No definite schedule can be laid down for repairing and overhauling instruments, for the treatment given them by different players and their quality of construction vary too much. In general, the solo instruments such as cornet, trumpet, Bb clarinet, oboe, flute, alto or tenor saxophone, trombone, and French horn should be given a complete overhaul annually. The bass and harmony instruments, such as bass tuba, sousaphone, euphonium, alto horn, baritone horn, alto clarinet, bass clarinet, and bassoon, should be completely overhauled at least every two years. Some contend that all reed instruments, including alto and bass clarinet and bassoon, should be overhauled annually, and we do not disagree. Any schedule can be criticized from individual standpoints, and only very general and flexible recommendations can be laid down.

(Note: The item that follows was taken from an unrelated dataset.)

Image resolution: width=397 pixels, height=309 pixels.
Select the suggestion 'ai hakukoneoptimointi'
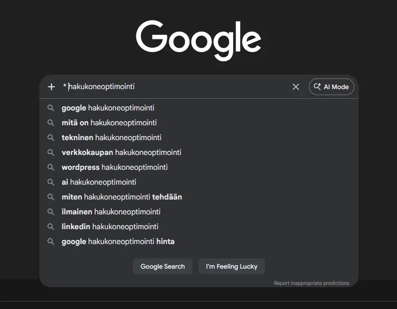click(x=99, y=182)
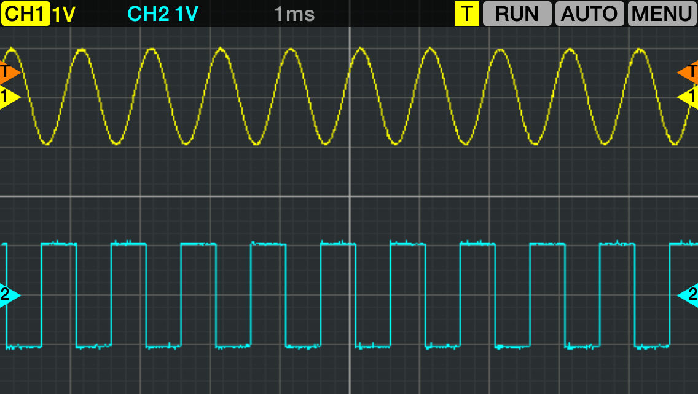
Task: Select the left cyan channel 2 marker
Action: [9, 296]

Necessary repairs should be taken care of at once. Keep the instrument in top playing condition. This will save overhauling charges and total amount of repairing, to say nothing about prolonging the life of the instrument. It is good practice to have instruments checked over and adjusted often. This prevents unnecessary wear, breakage, and major repair bills.

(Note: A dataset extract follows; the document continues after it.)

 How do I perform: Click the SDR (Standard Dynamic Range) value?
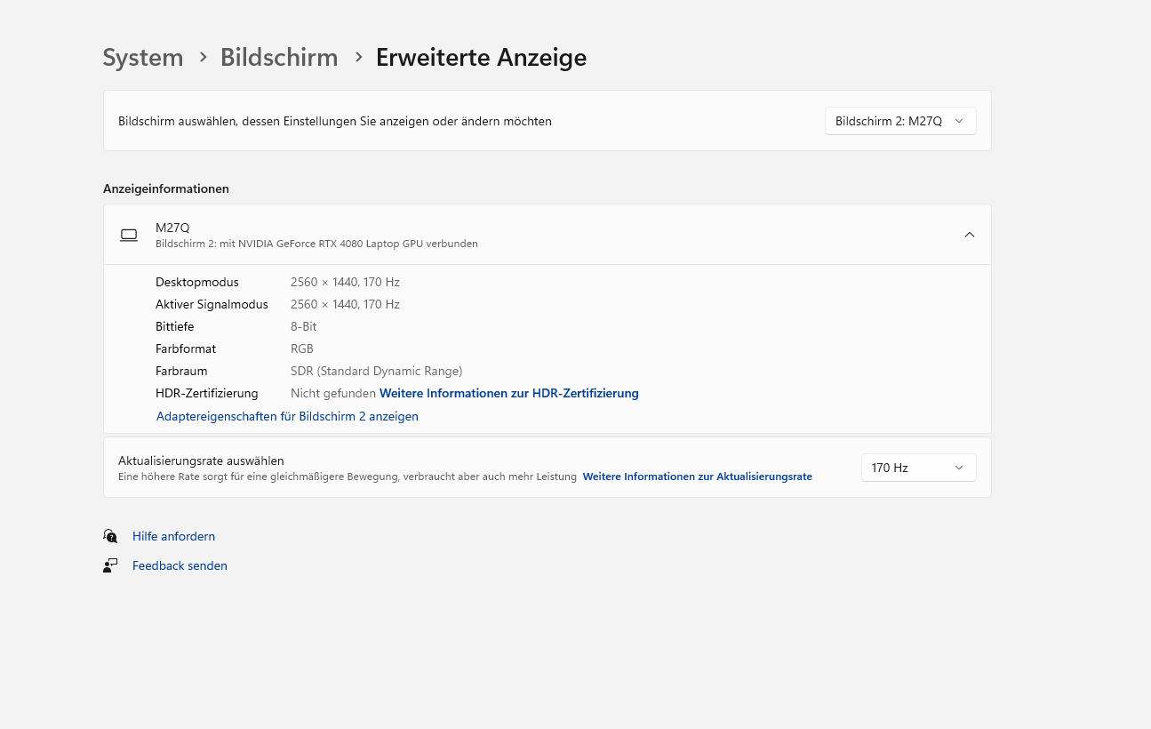376,371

There are some Conn sousaphones still being played in a certain high school after 20 years of constant use. They are in first class condition. If you were to guess how long they have been in service, you might guess all the way from six months to two or three years. These instruments have had intensive usage but also have had excellent care. The players are instructed on how to take care of them and how to clean them and keep them in playing condition. They are sent to a repairman at the end of every school year for check-up and such overhauling as is needed. A good instrument's life depends a great deal upon the care it receives. The same instrument may last 5 years, 15 years, or 25 years, depending upon how it is treated and kept in repair.